--- LISTED RECORDS Enclosed Below ---

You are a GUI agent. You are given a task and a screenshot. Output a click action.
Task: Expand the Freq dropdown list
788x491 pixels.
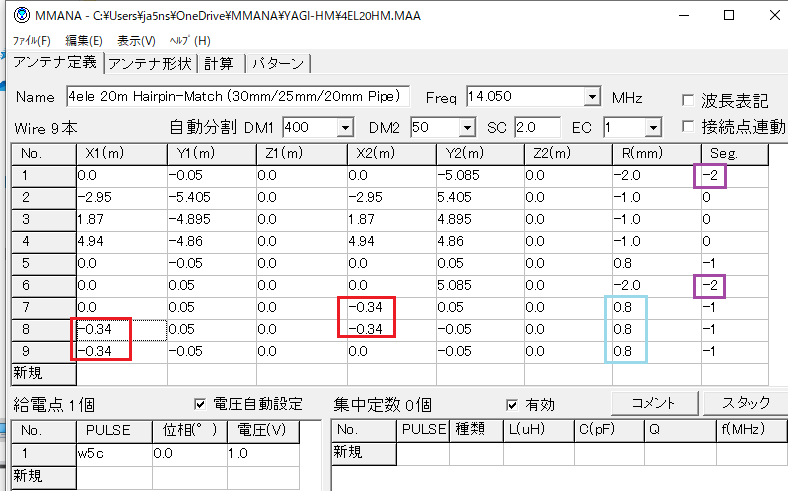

--- End of Enclosed LISTED RECORDS ---
--- LISTED RECORDS Enclosed Below ---

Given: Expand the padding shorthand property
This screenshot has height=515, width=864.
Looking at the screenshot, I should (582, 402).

--- End of Enclosed LISTED RECORDS ---
--- LISTED RECORDS Enclosed Below ---

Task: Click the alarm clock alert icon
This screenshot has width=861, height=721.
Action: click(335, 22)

--- End of Enclosed LISTED RECORDS ---

WHAT THIS TASK INVOLVES>
Every line above in which the word "Expand" occurs is to be copied.

TASK OUTPUT>
Task: Expand the Freq dropdown list
Given: Expand the padding shorthand property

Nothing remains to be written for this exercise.